A Nokia engineer has published a series of simple steps that allow users to hack Windows 8 games for free in-app purchases.
Justin Angel says his intention isn't to help users get illegal freebies, but to help Microsoft by exposing security flaws. However, the fact that his website is currently offline may be due to high traffic - implying that not all of his readers are Microsoft security engineers.
Using his technique, says Angel, it's possible to get free in-app purchases by modifying encrypted IsoStore files, get rid of in-game advertisements, unlock for-pay levels within games for free using script-injection techniques and extend free trial periods indefinitely.

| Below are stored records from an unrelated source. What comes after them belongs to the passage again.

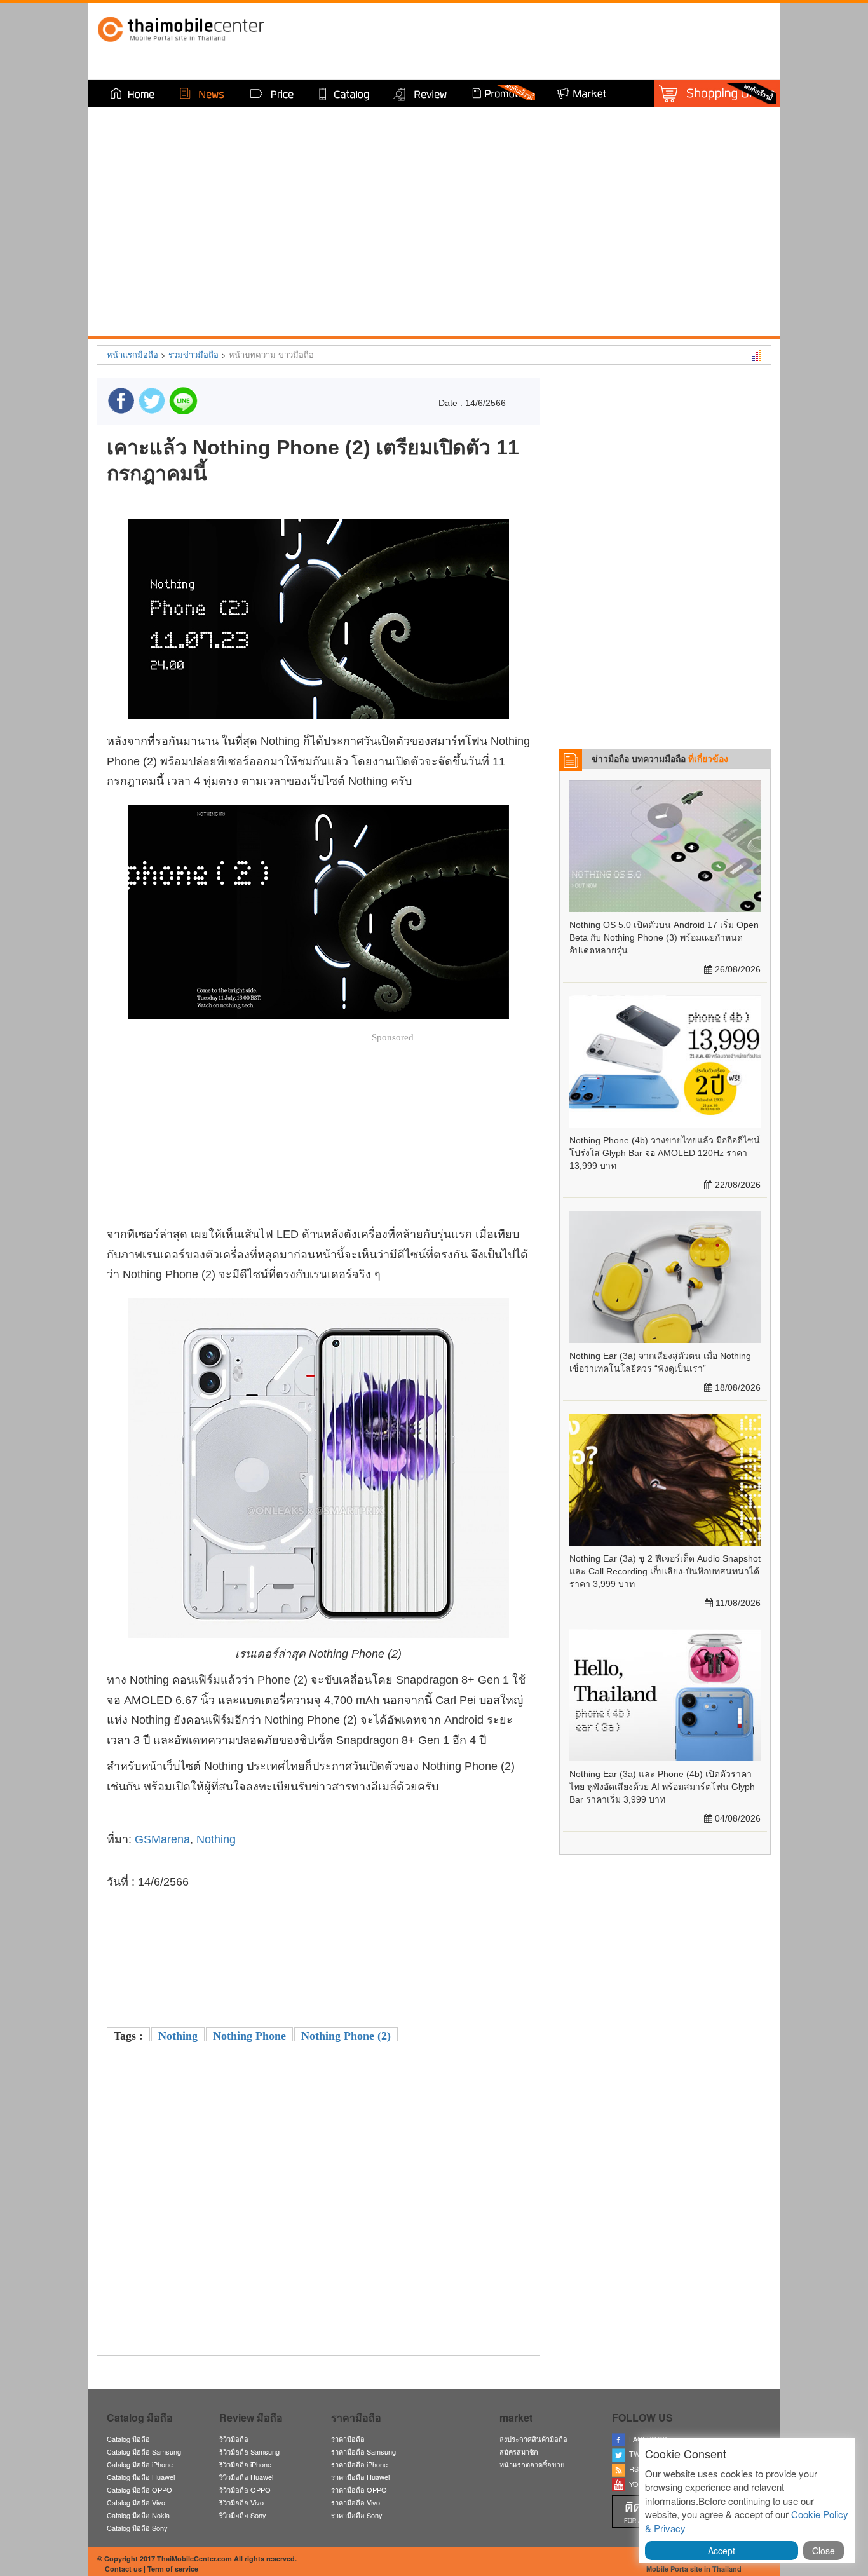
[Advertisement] (318, 2256)
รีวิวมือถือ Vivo (241, 2502)
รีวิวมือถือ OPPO (245, 2489)
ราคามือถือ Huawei (360, 2477)
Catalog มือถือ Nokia (138, 2515)
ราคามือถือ (348, 2439)
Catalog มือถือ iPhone (140, 2464)
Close (823, 2550)
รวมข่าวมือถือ (193, 354)
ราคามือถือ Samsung (363, 2451)
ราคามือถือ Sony (357, 2515)
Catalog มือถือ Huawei (141, 2477)
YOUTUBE (643, 2484)
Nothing (216, 1839)
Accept (721, 2550)
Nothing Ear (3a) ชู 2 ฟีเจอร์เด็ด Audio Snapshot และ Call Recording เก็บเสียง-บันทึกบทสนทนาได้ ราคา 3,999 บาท (665, 1571)
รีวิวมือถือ (233, 2439)
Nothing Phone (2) (346, 2035)
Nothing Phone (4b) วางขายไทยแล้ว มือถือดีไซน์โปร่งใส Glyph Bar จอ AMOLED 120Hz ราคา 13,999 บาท (664, 1153)
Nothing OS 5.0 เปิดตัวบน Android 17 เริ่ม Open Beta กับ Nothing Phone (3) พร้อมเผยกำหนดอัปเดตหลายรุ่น (664, 937)
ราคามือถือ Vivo (355, 2502)
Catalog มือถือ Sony (137, 2528)
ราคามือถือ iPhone (359, 2464)
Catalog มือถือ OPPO (139, 2489)
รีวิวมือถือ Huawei (246, 2477)
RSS (634, 2469)
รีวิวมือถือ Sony (242, 2515)
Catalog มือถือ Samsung (144, 2451)
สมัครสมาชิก (518, 2451)
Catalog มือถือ (128, 2439)
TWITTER (642, 2453)
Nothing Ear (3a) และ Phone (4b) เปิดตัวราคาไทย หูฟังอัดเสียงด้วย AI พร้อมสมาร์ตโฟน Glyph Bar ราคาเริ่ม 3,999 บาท (662, 1786)
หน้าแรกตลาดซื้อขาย (531, 2464)
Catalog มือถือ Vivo (136, 2502)
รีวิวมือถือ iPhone (245, 2464)
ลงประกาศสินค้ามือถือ (533, 2439)
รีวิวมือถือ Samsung (249, 2451)
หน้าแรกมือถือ (132, 354)
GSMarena (162, 1839)
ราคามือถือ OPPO (359, 2489)
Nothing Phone (249, 2035)
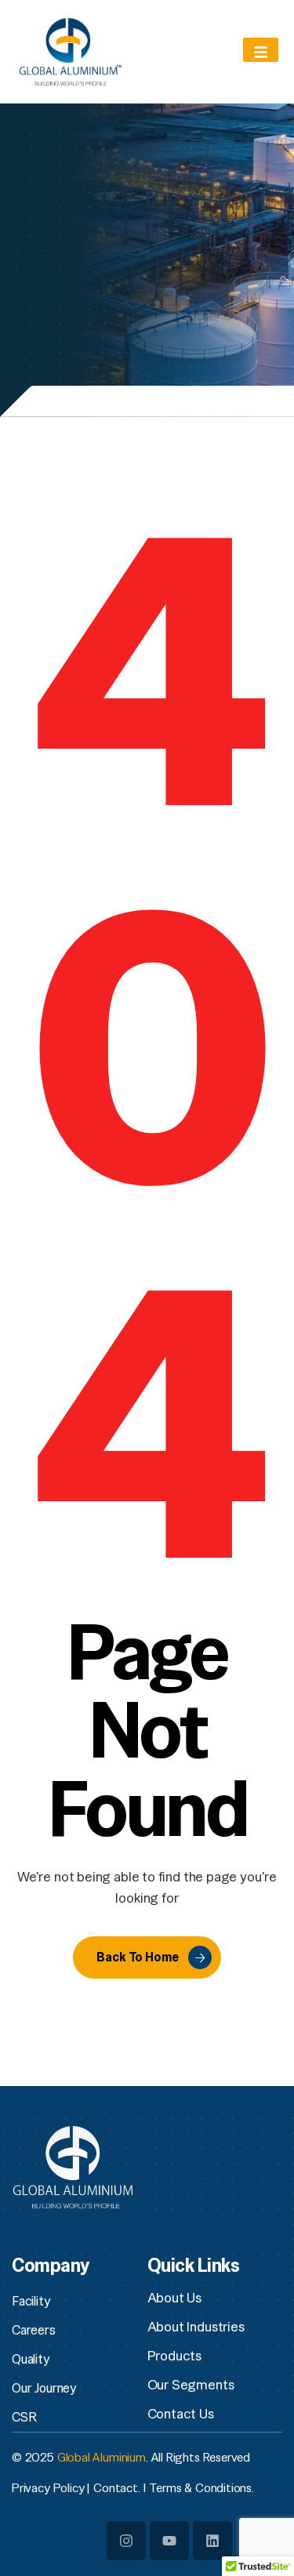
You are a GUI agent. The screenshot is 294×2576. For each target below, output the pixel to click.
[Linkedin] (212, 2540)
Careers (34, 2329)
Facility (31, 2300)
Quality (31, 2358)
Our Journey (44, 2387)
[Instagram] (126, 2540)
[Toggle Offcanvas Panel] (260, 50)
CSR (24, 2416)
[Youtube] (169, 2540)
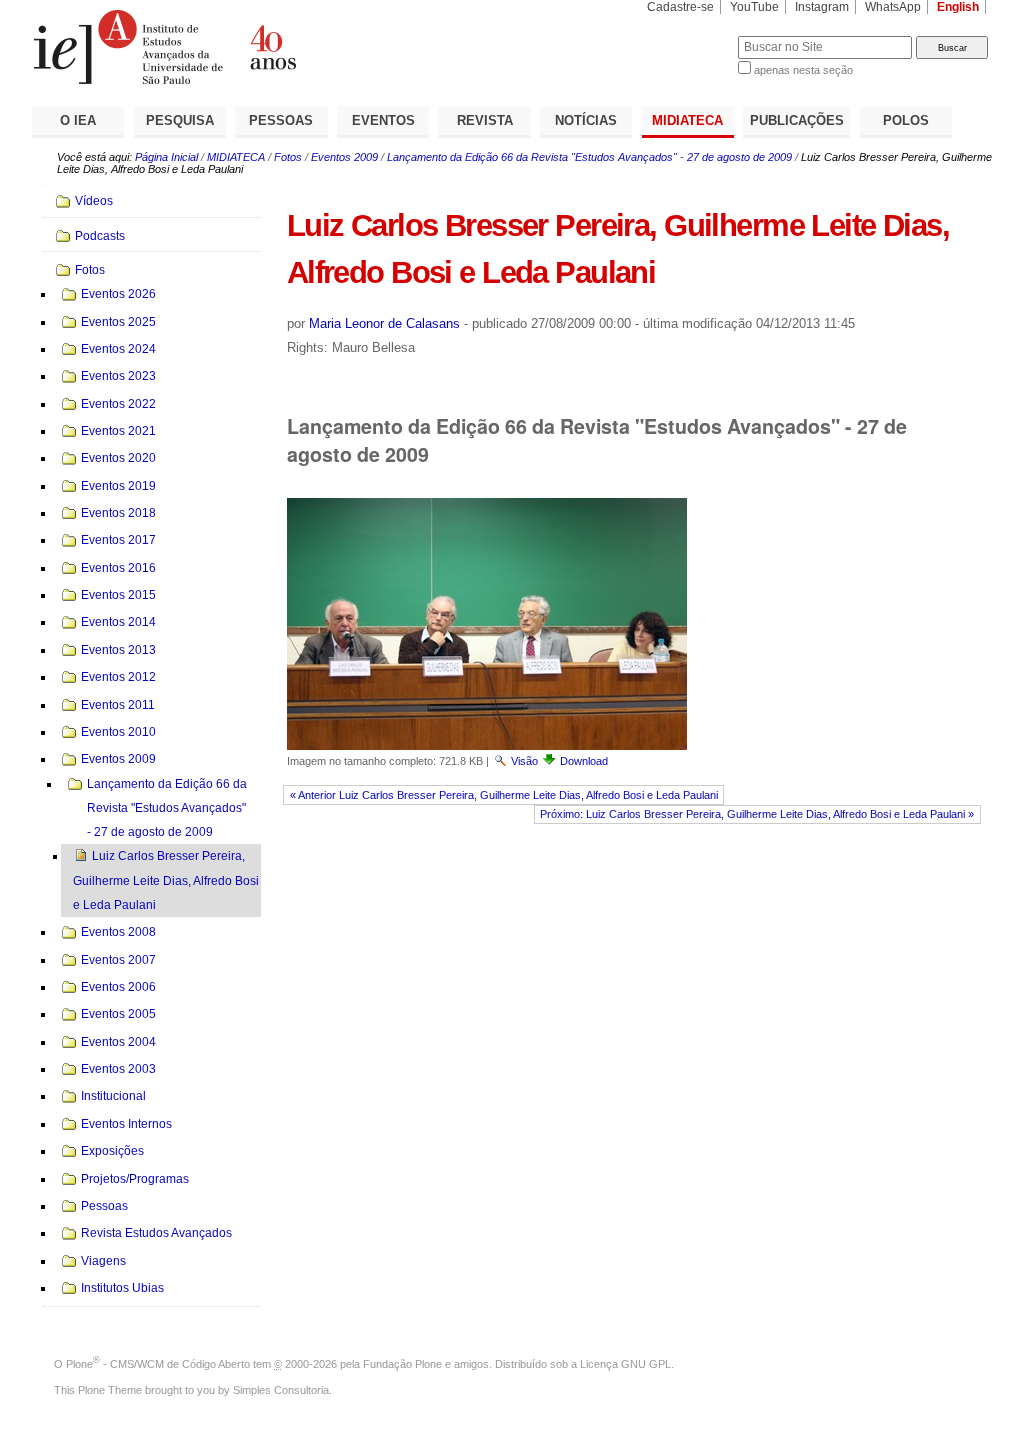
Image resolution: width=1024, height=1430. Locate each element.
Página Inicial (166, 157)
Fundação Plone (402, 1364)
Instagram (822, 7)
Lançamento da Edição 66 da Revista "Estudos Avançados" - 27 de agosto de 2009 (589, 157)
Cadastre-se (680, 7)
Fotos (288, 157)
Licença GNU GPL (625, 1364)
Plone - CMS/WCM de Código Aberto (158, 1364)
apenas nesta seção (803, 70)
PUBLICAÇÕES (797, 120)
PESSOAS (281, 120)
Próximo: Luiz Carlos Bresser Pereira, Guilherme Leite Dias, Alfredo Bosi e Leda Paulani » (757, 814)
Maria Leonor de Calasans (384, 323)
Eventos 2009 (344, 157)
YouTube (754, 7)
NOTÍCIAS (586, 120)
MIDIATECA (687, 120)
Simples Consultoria (281, 1390)
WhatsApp (893, 7)
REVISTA (485, 120)
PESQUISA (180, 120)
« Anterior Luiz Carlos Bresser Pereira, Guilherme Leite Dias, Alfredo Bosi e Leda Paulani (504, 795)
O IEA (78, 120)
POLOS (906, 120)
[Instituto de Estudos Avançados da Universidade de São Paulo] (272, 47)
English (958, 7)
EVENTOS (383, 120)
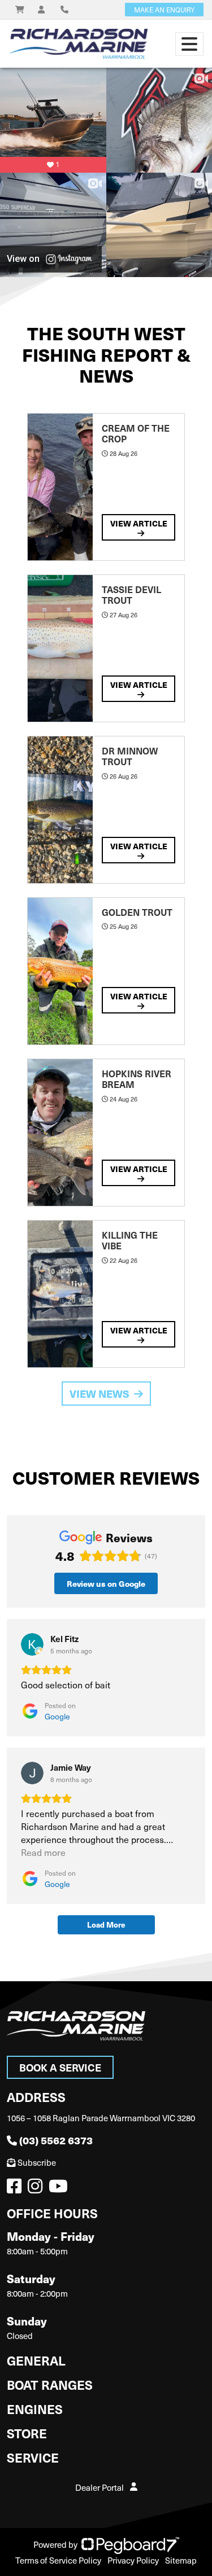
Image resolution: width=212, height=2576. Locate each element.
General (36, 2360)
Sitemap (181, 2560)
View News (99, 1393)
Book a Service (60, 2067)
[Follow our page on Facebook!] (16, 2189)
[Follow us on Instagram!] (37, 2189)
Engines (35, 2408)
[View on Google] (32, 1644)
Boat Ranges (50, 2384)
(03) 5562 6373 (56, 2140)
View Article (138, 523)
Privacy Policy (133, 2560)
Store (27, 2433)
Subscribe (37, 2162)
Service (33, 2457)
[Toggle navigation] (189, 44)
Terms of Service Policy (58, 2560)
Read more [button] (43, 1852)
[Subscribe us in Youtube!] (60, 2189)
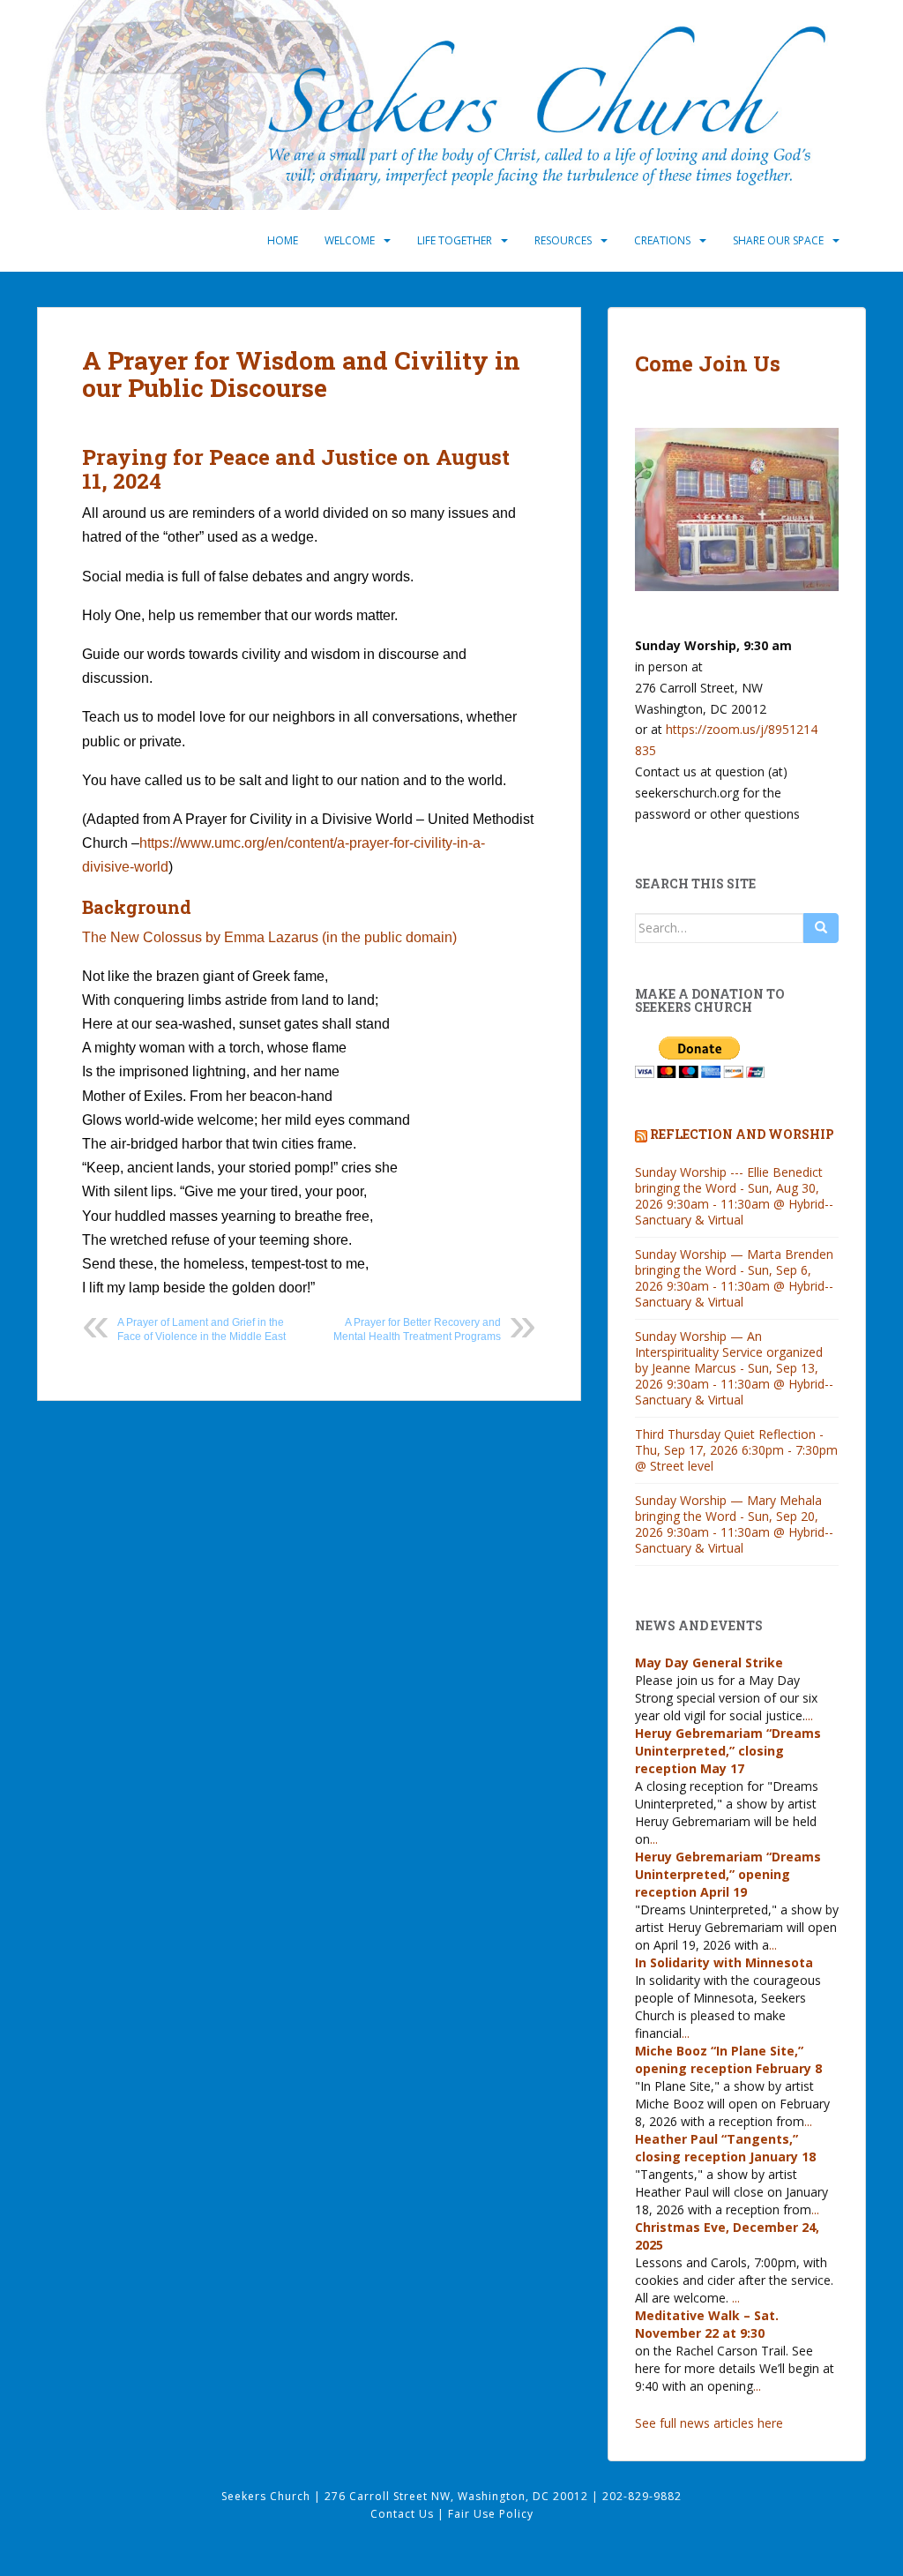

"Trial apps will likely be adopted by around 50% of Windows 8 games. We've seen how the Trial licenses are stored in the Tokens.dat file and how easy it is to edit it," he says.
"The real problem here is that Trial apps are downloaded to the client machine with the full unlocked logic embedded in them."
Angel says he was able to nab himself a million in gold in Soulcraft THD - worth over $1,000 - for free and extend a free trial of Meteor Madness indefinitely. He was also able to eliminate ads from Microsoft’s Minesweeper game by editing XAML data files.
The problem, according to Angel, is that the Windows 8 operating system stores encrypted data locally, along with the algorithm - "and the algorithm key/hash is a recipe for security incidents," he says.
And as Angel points out, this could represent a big problem for developers, with games accounting for over half of mobile developer revenue.
"We’ve seen a myriad of issues and offered potential fixes to them all," he concludes.
"Any mildly competent developer can productize these security attack vectors into shipping products. If Microsoft doesn’t take it upon itself to fix these security attack vectors it’s not because it couldn’t, it’s because it chooses not to."